What is the script doing in detail

The detailed steps of the script are described in the following flow-chart: NLRextract As you will be dealing with genomes of variable quality, in terms of completeness and continuity, the first step of the script is to calculate the relative size of each contig / scaffold / chromosome. This will be used as sampling probability: larger sequence chunk = more likely to randomly sample from it. After this, the script generates a list of sequence lengths in the supplied length range. It is using a equal distribution for each size range. After this the actual random sampling starts. First a random sequence from the list of sequences is chosen. Next a random start cordinate is chosen for the sequence length in the list. Next the stop cordinate is calculated according to the sequence length plus start coordinate. If this is out of bounds of the chosen sequence the script tries three times to sample a new start coordiante before it samples a new sequence and restarts the whole process. If the script finds a fitting start and stop coordinate it continues with the next random sequence length until all sequences are sampled. This process is then repeated n times for the repetitions. These random samplings are executed in parallel as long as the user has supplied a number greater than 1 for the argument -c / --cpus=.

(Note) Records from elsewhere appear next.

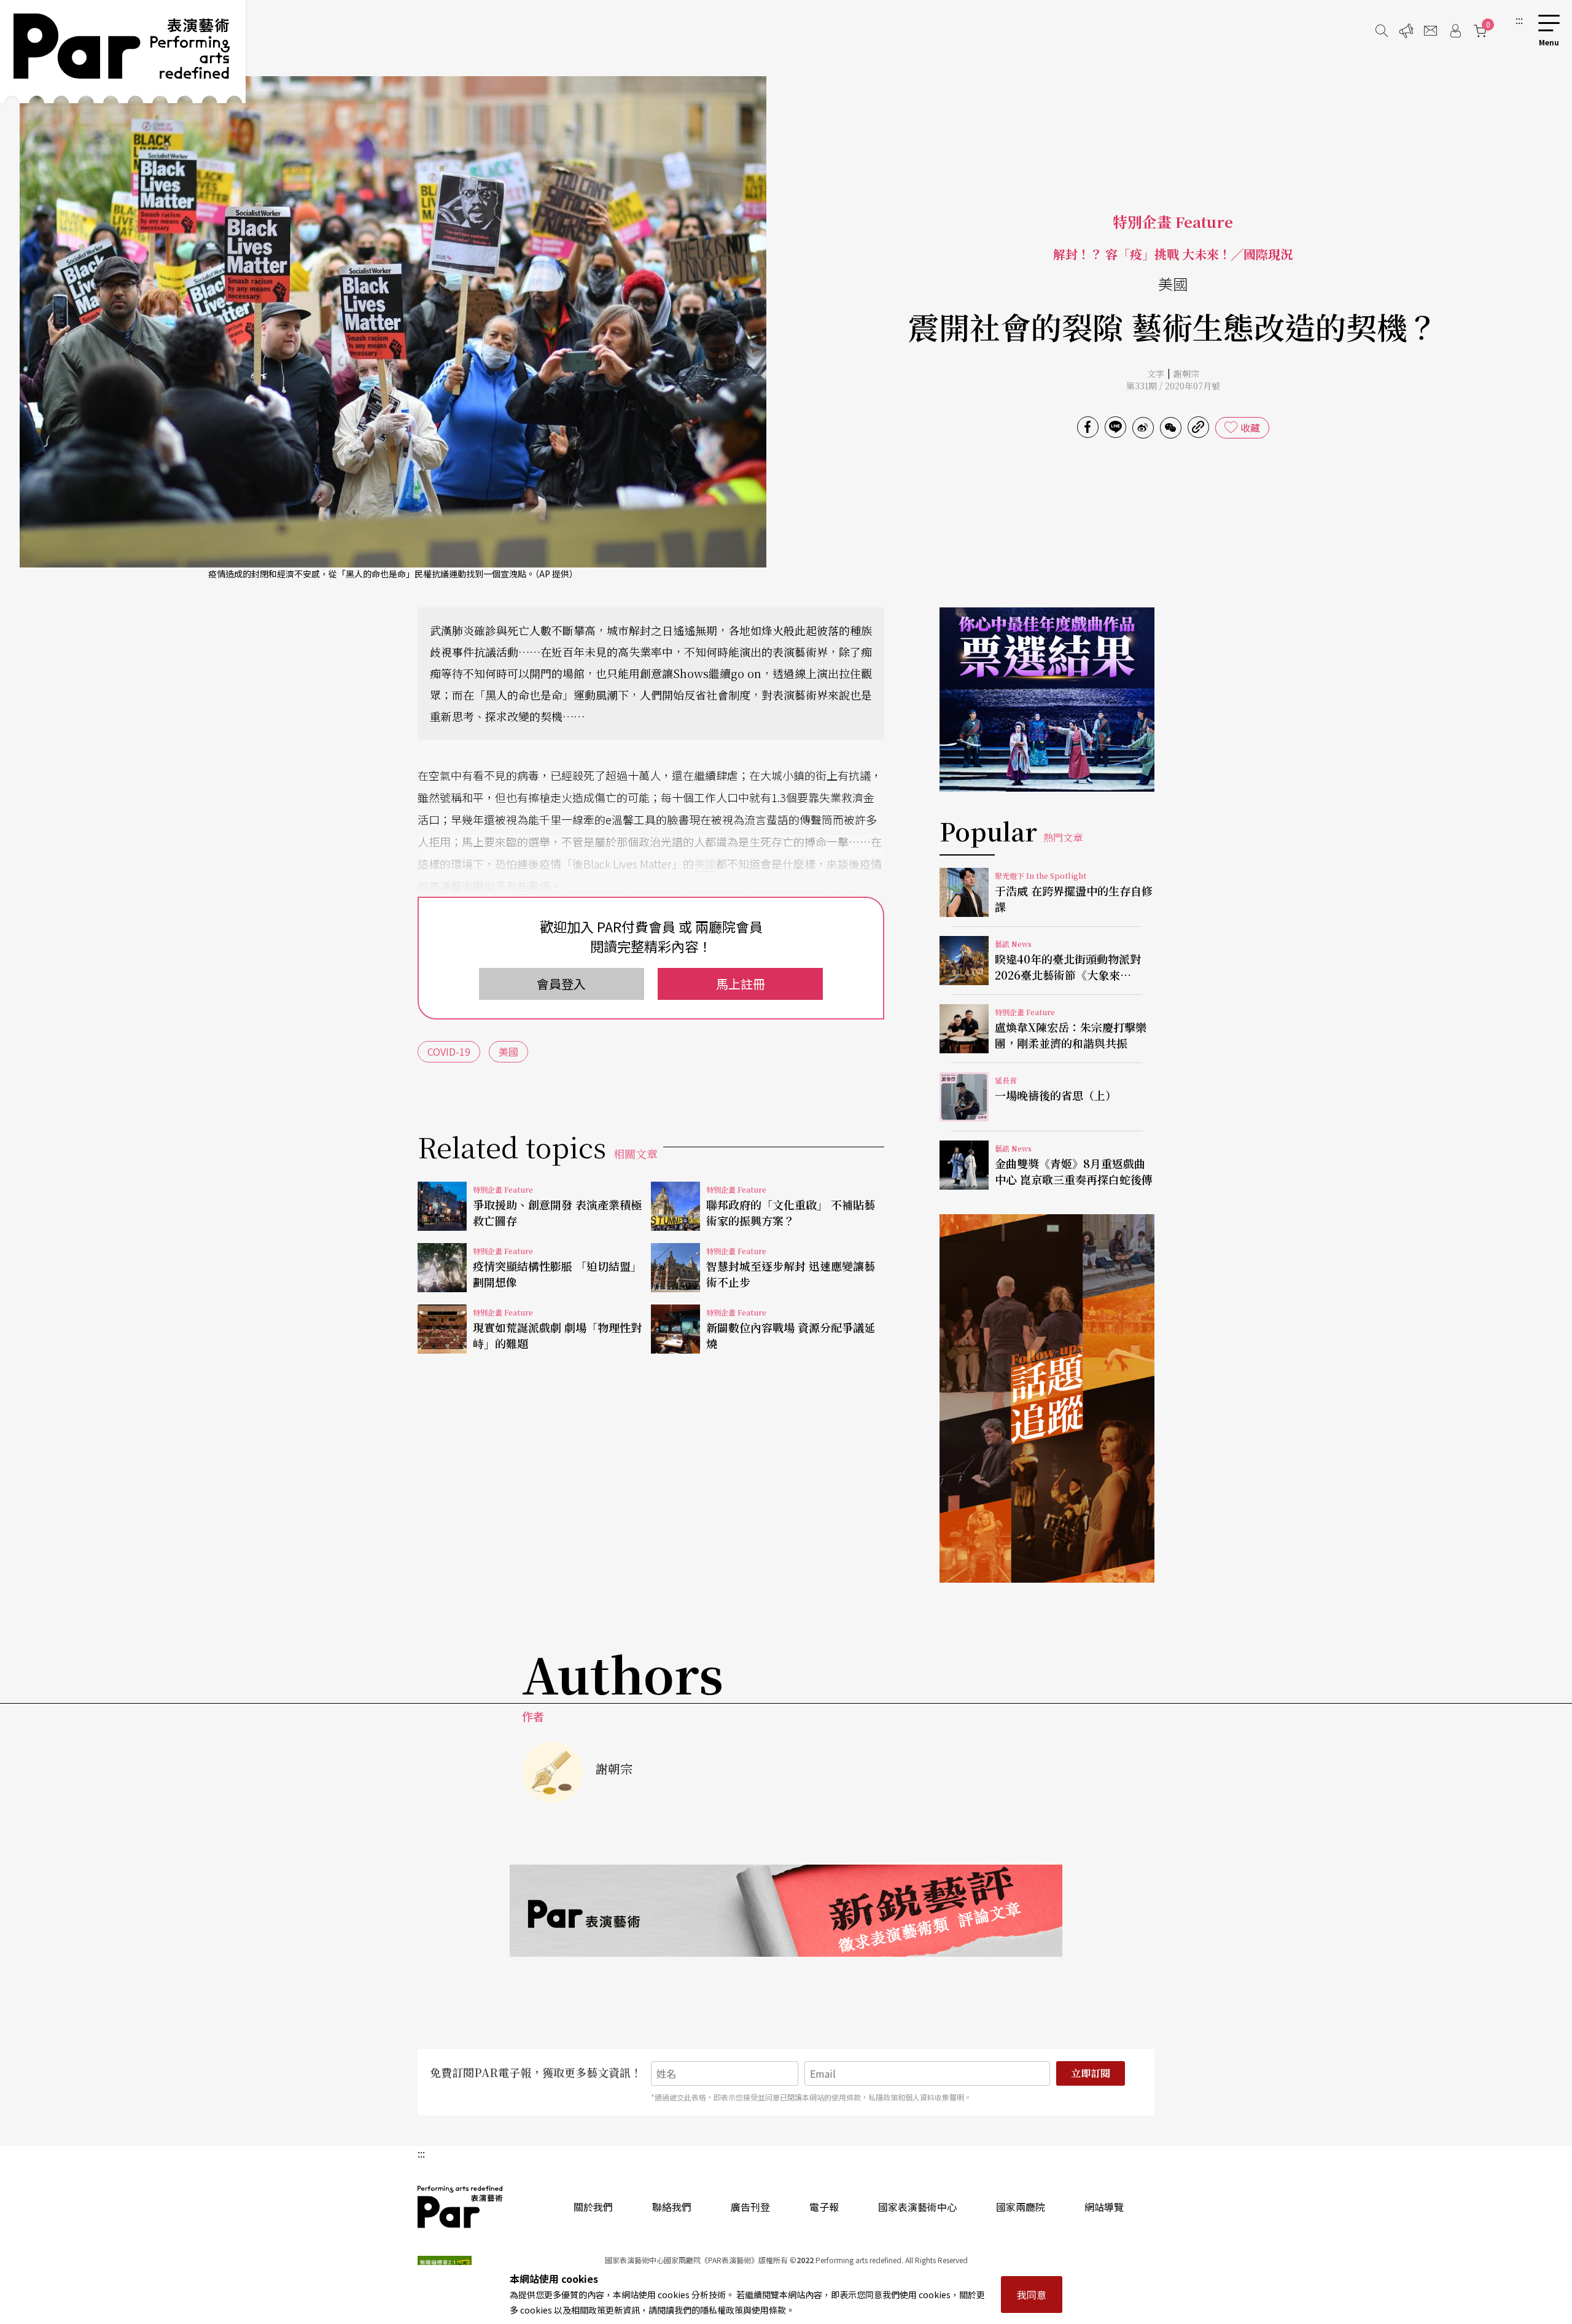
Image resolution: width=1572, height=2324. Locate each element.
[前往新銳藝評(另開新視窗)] (786, 1911)
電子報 (824, 2206)
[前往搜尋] (1381, 30)
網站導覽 (1104, 2206)
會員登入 (561, 983)
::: (1519, 19)
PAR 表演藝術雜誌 (461, 2206)
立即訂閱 (1090, 2073)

Having a look at the results

The script produces several outputs:

As example you can see the barplot and histograms of the first random sampling out of 100 for Arabidopsis thaliana TAIR10 assembly that I used as a test. NLRextract These plots plus .bed and .fa files will be created in a folder called random_sampling within the folder with the genome file. The .fa files can then be used for further analysis.

References

1. Xiao, H.; Jiang, N.; Schaffner, E.; Stockinger, E.J.; Van Der Knaap, E. A retrotransposon-mediated gene duplication underlies morphological variation of tomato fruit. Science (80-. ). 2008, 319, 1527–1530, doi:10.1126/science.1153040.

2. Soyk, S.; Lemmon, Z.H.; Oved, M.; Fisher, J.; Liberatore, K.L.; Park, S.J.; Goren, A.; Jiang, K.; Ramos, A.; van der Knaap, E.; et al. Bypassing Negative Epistasis on Yield in Tomato Imposed by a Domestication Gene. Cell 2017, 169, 1142-1155.e12, doi:10.1016/j.cell.2017.04.032.

3. Thomas, J.; Phillips, C.D.; Baker, R.J.; Pritham, E.J. Rolling-circle transposons catalyze genomic innovation in a mammalian lineage. Genome Biol. Evol. 2014, 6, 2595–2610, doi:10.1093/gbe/evu204.

4. Morgante, M.; Brunner, S.; Pea, G.; Fengler, K.; Zuccolo, A.; Rafalski, A. Gene duplication and exon shuffling by helitron-like transposons generate intraspecies diversity in maize. Nat. Genet. 2005, 37, 997–1002, doi:10.1038/ng1615.